The task
Retype, word for word, every line from the one holding "Identify the click" through the one holding "Tilgjengelighetserklæring (2461, 1156)" in the entries below, both included, and only those lines.

Given information
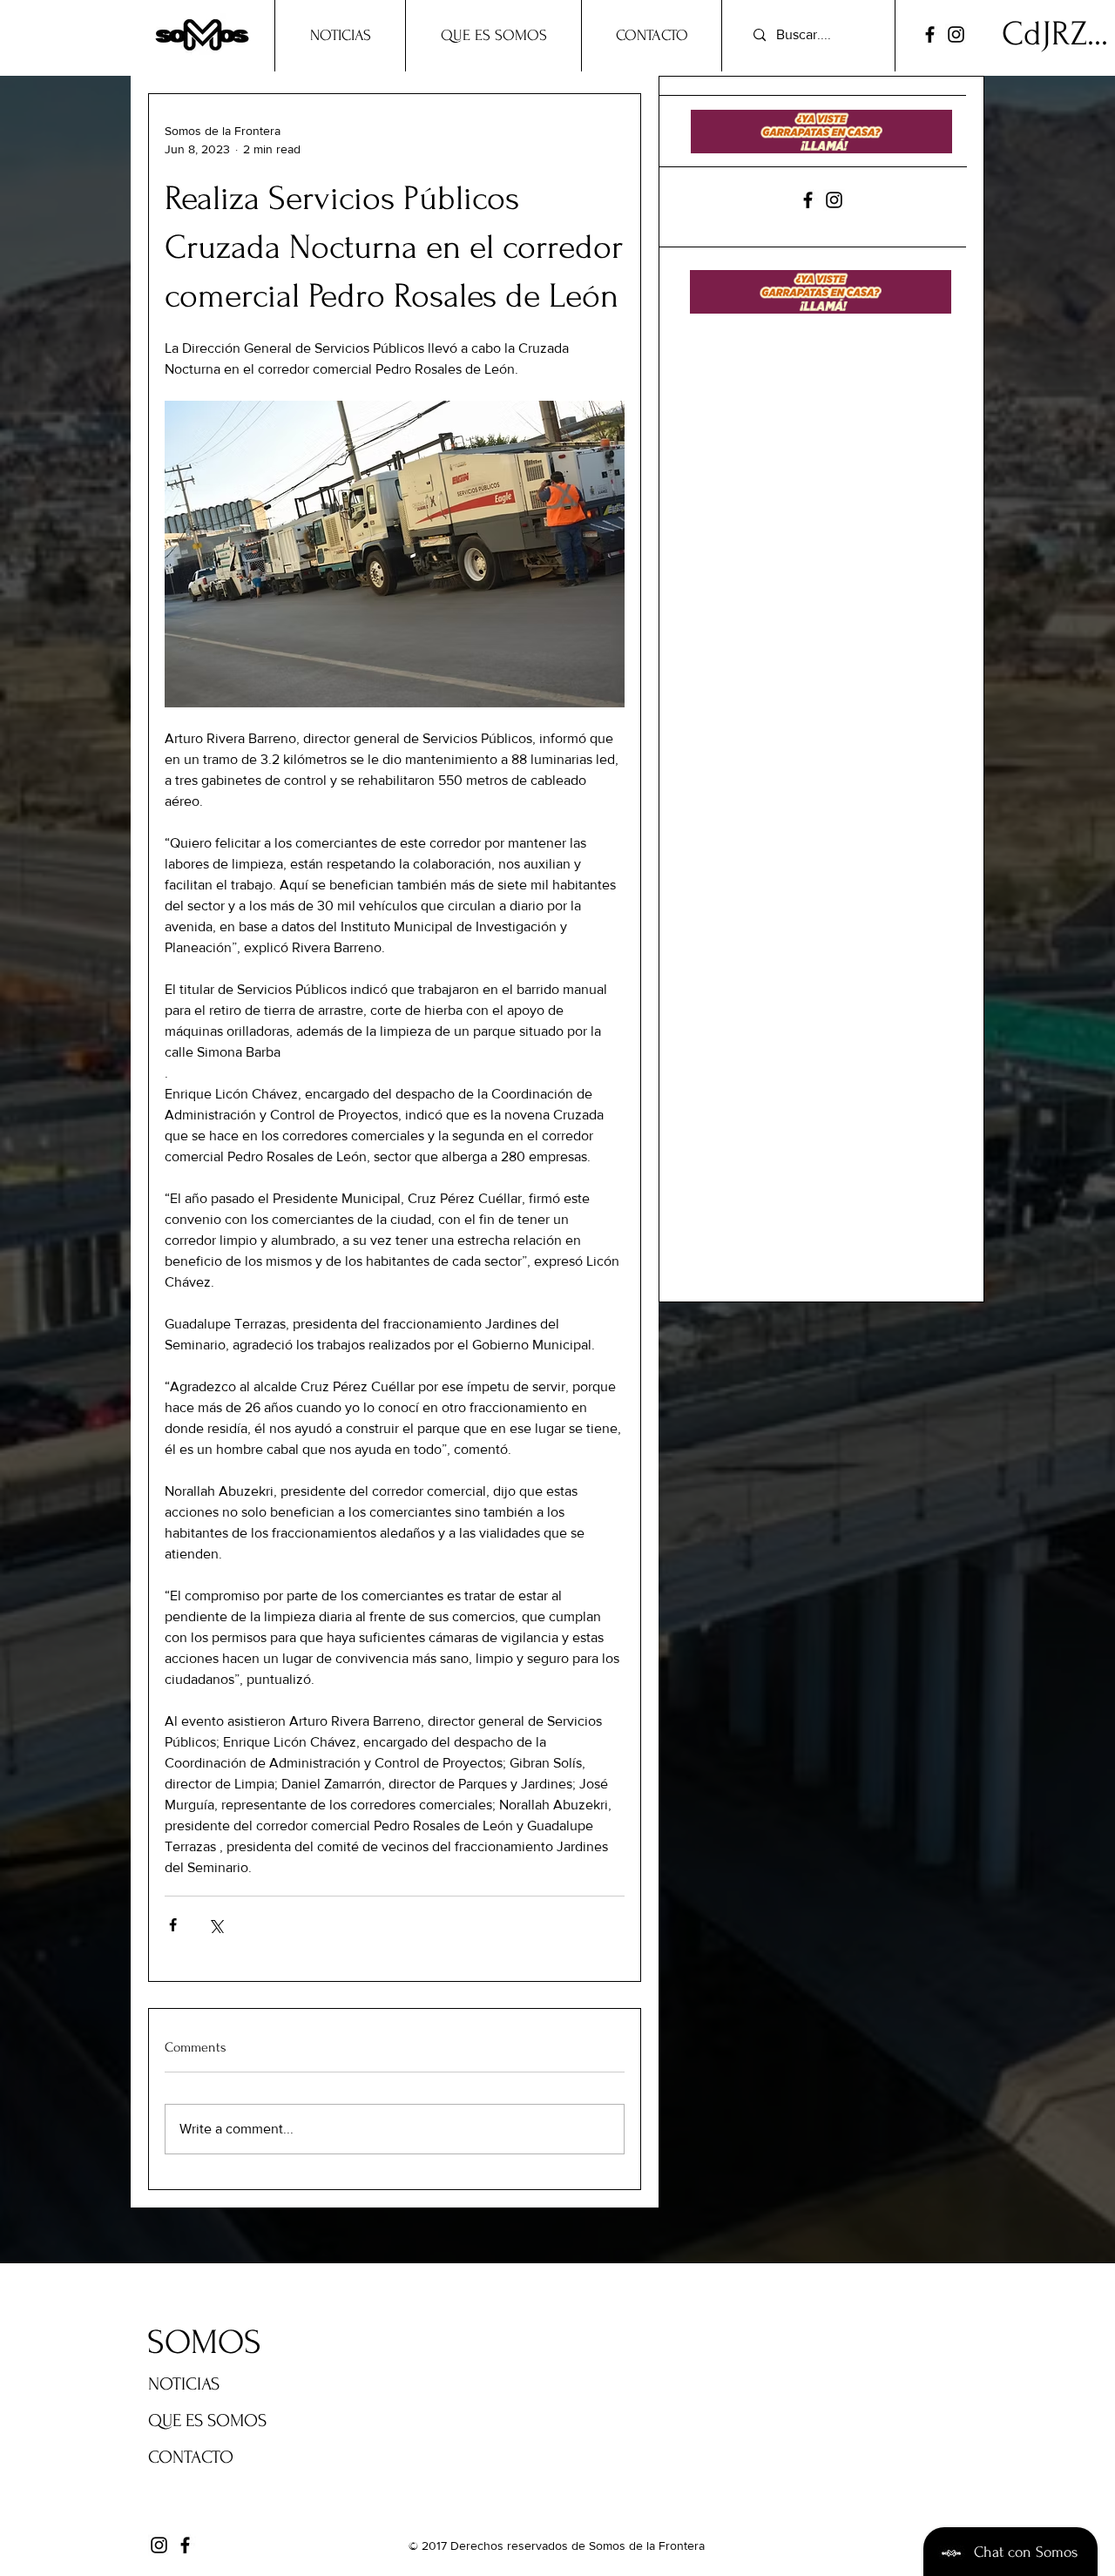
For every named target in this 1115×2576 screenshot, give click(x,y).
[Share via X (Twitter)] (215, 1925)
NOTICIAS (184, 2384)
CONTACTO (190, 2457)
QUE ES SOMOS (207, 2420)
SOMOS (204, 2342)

...

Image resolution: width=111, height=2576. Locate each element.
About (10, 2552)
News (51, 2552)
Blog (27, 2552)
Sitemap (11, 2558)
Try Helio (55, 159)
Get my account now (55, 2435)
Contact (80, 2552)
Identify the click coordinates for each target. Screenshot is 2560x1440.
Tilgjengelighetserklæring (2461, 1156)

==

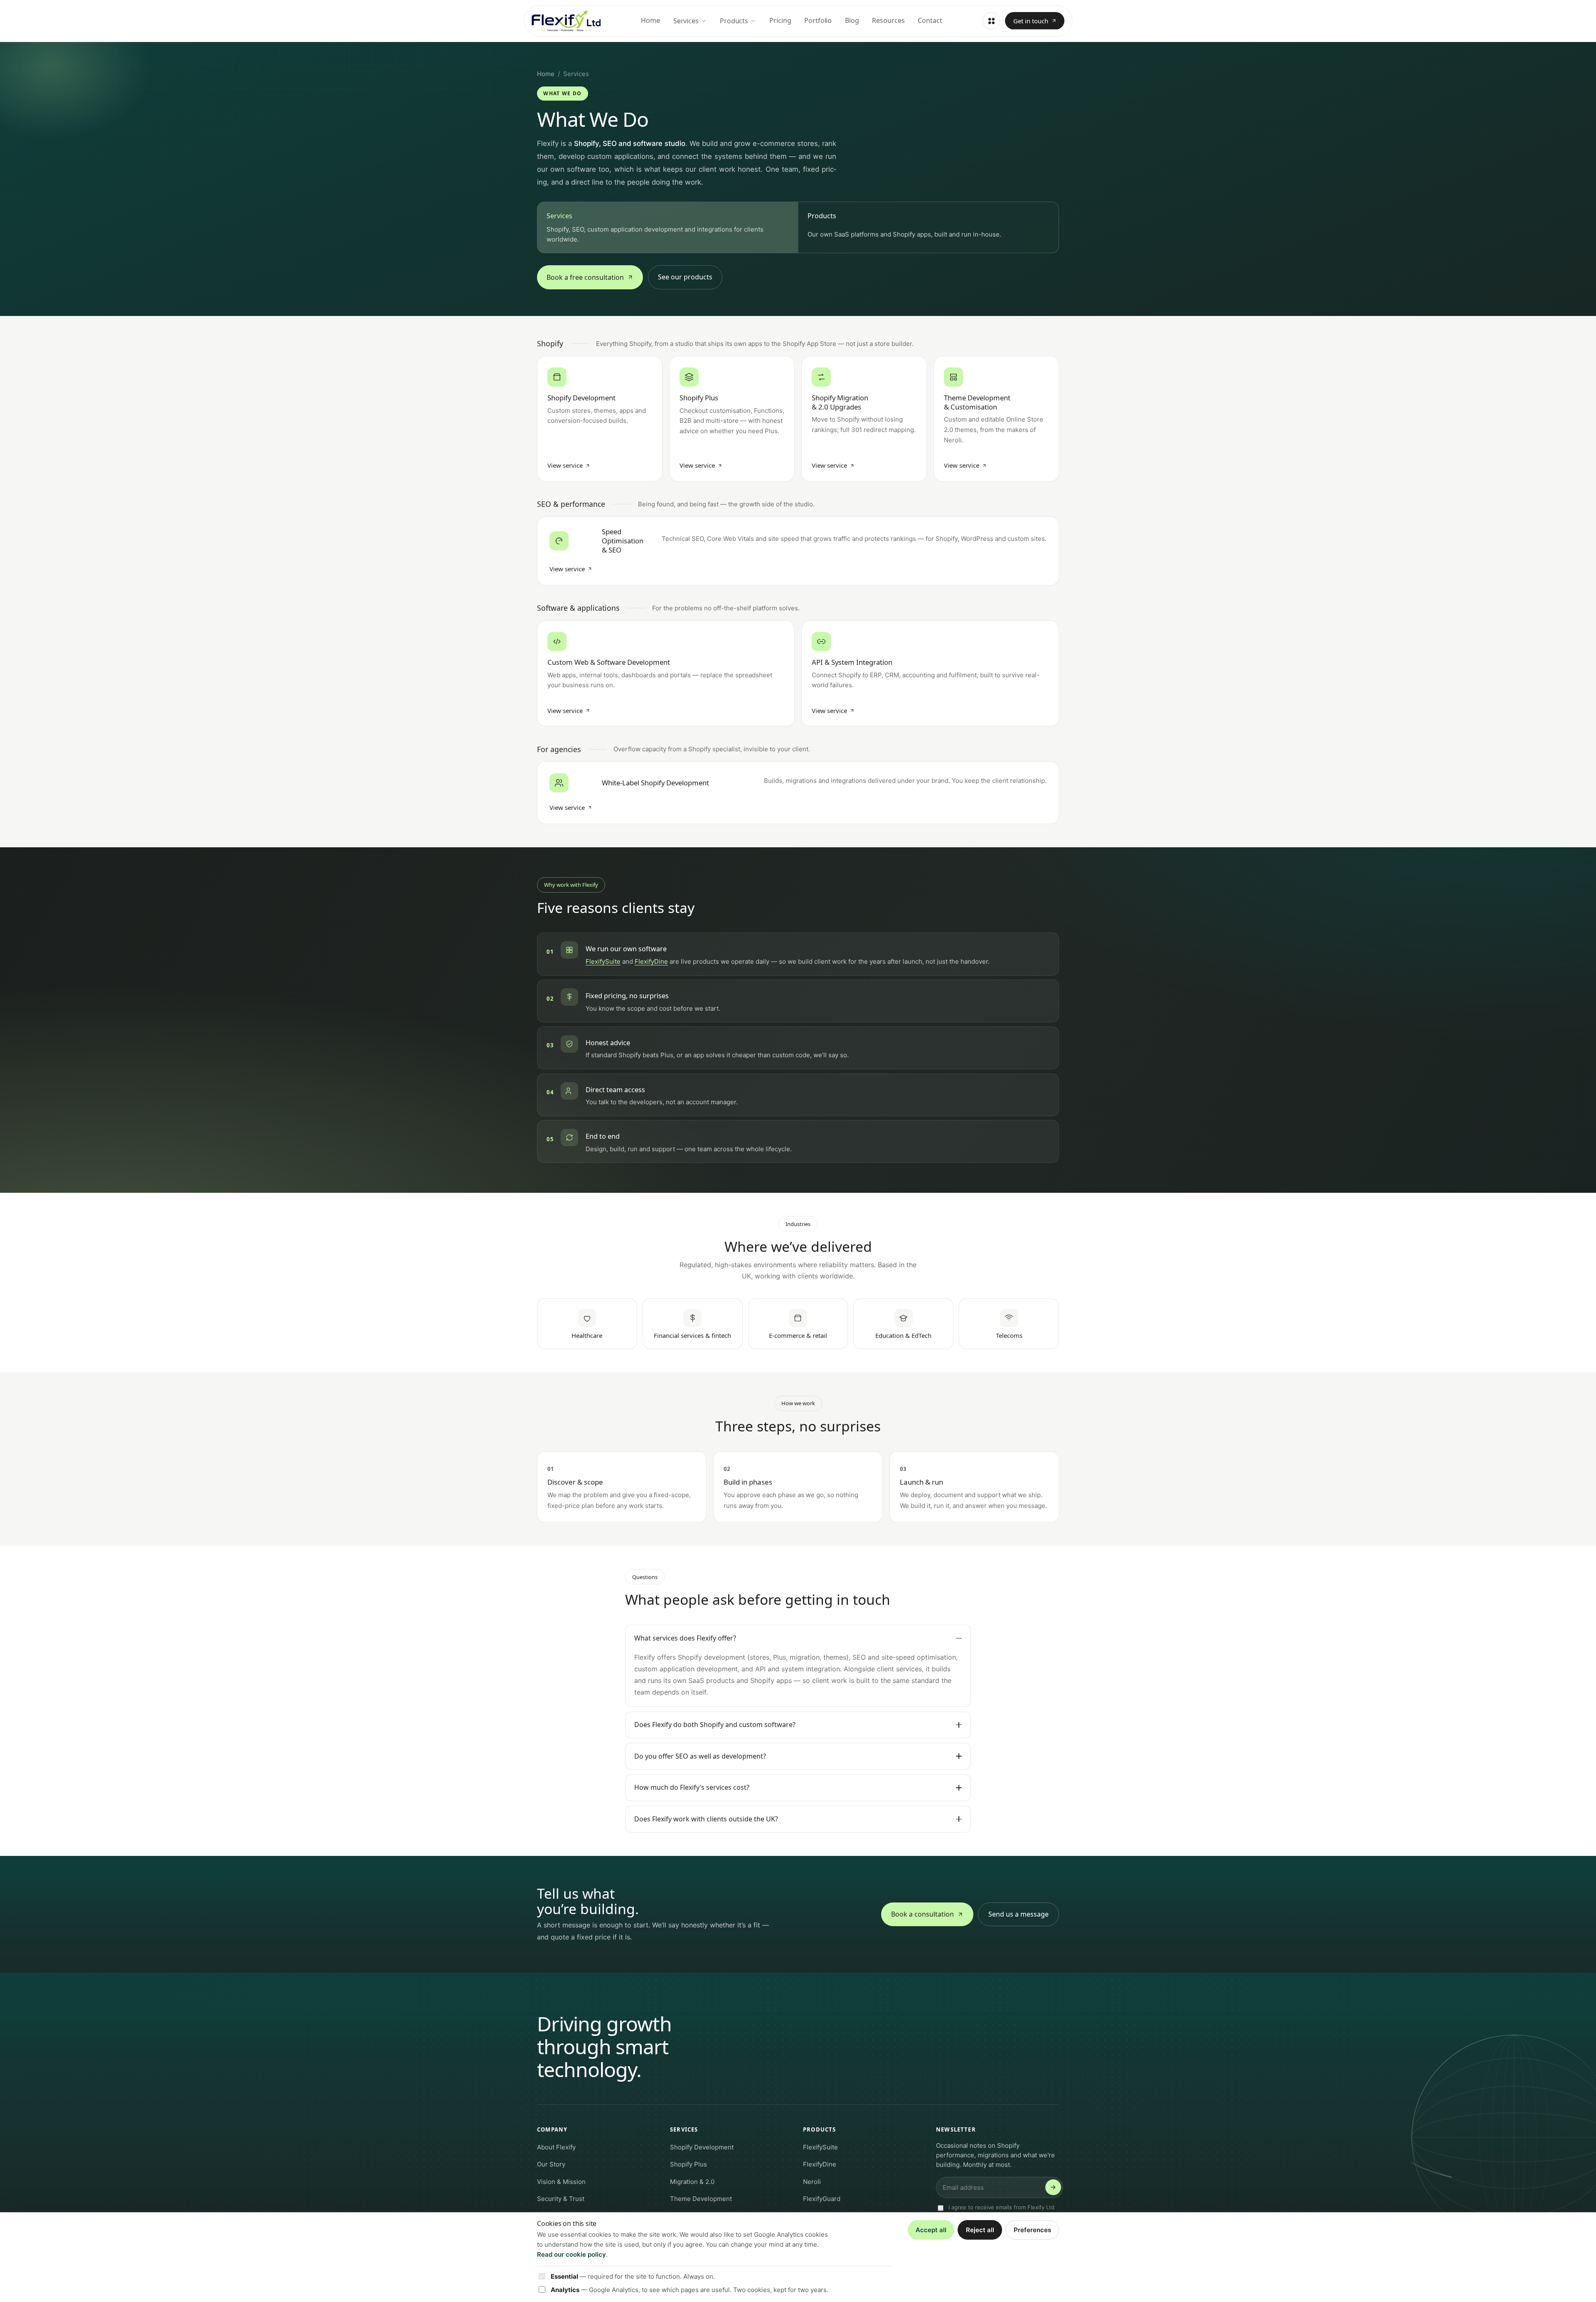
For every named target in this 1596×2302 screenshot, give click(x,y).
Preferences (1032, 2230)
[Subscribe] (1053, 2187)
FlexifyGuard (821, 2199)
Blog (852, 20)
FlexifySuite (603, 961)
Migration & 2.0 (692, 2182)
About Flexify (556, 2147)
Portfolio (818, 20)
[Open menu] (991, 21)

Your solution
Identify the click coordinates for each target. Screenshot is 2560x1440.
Tilgjengelighetserklæring (2461, 1156)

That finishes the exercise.